What you should do: From the entries provided below, copy each line that contains the word "will".

Dataset entries:
________________________________________
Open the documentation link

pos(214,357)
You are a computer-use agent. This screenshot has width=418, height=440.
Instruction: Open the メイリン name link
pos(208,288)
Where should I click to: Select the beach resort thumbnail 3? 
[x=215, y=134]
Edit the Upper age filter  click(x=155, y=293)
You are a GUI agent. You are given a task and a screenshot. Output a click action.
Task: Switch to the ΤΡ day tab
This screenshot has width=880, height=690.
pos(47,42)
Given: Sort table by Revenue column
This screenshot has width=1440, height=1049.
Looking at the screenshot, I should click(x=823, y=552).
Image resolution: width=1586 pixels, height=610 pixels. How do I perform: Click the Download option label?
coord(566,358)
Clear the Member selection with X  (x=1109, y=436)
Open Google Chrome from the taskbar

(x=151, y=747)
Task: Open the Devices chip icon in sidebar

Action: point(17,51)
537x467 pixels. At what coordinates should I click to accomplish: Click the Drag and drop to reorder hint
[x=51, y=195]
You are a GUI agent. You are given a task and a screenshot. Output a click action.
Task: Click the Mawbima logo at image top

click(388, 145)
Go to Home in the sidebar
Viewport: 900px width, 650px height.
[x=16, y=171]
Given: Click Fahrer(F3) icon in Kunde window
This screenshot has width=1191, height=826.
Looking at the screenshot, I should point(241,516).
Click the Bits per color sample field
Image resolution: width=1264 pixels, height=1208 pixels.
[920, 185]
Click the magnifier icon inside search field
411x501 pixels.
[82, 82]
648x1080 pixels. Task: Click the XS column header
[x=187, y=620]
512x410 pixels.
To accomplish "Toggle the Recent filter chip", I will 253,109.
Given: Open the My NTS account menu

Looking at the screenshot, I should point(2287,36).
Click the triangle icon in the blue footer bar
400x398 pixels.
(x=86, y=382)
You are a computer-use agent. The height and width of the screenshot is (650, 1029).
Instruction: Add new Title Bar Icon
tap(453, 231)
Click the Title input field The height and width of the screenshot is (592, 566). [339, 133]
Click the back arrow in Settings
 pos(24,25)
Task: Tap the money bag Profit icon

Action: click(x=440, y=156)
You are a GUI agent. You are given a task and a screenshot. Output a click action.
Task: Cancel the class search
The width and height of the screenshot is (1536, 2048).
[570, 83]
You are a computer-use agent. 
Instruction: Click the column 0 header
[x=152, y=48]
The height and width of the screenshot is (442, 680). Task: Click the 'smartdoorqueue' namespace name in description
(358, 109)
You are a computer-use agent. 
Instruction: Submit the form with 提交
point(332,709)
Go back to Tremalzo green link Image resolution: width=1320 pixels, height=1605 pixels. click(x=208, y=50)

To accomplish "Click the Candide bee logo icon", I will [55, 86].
________________________________________
Written solution:
To accomplish "Toggle the Recent filter chip", I will 253,109.
To accomplish "Click the Candide bee logo icon", I will [55, 86].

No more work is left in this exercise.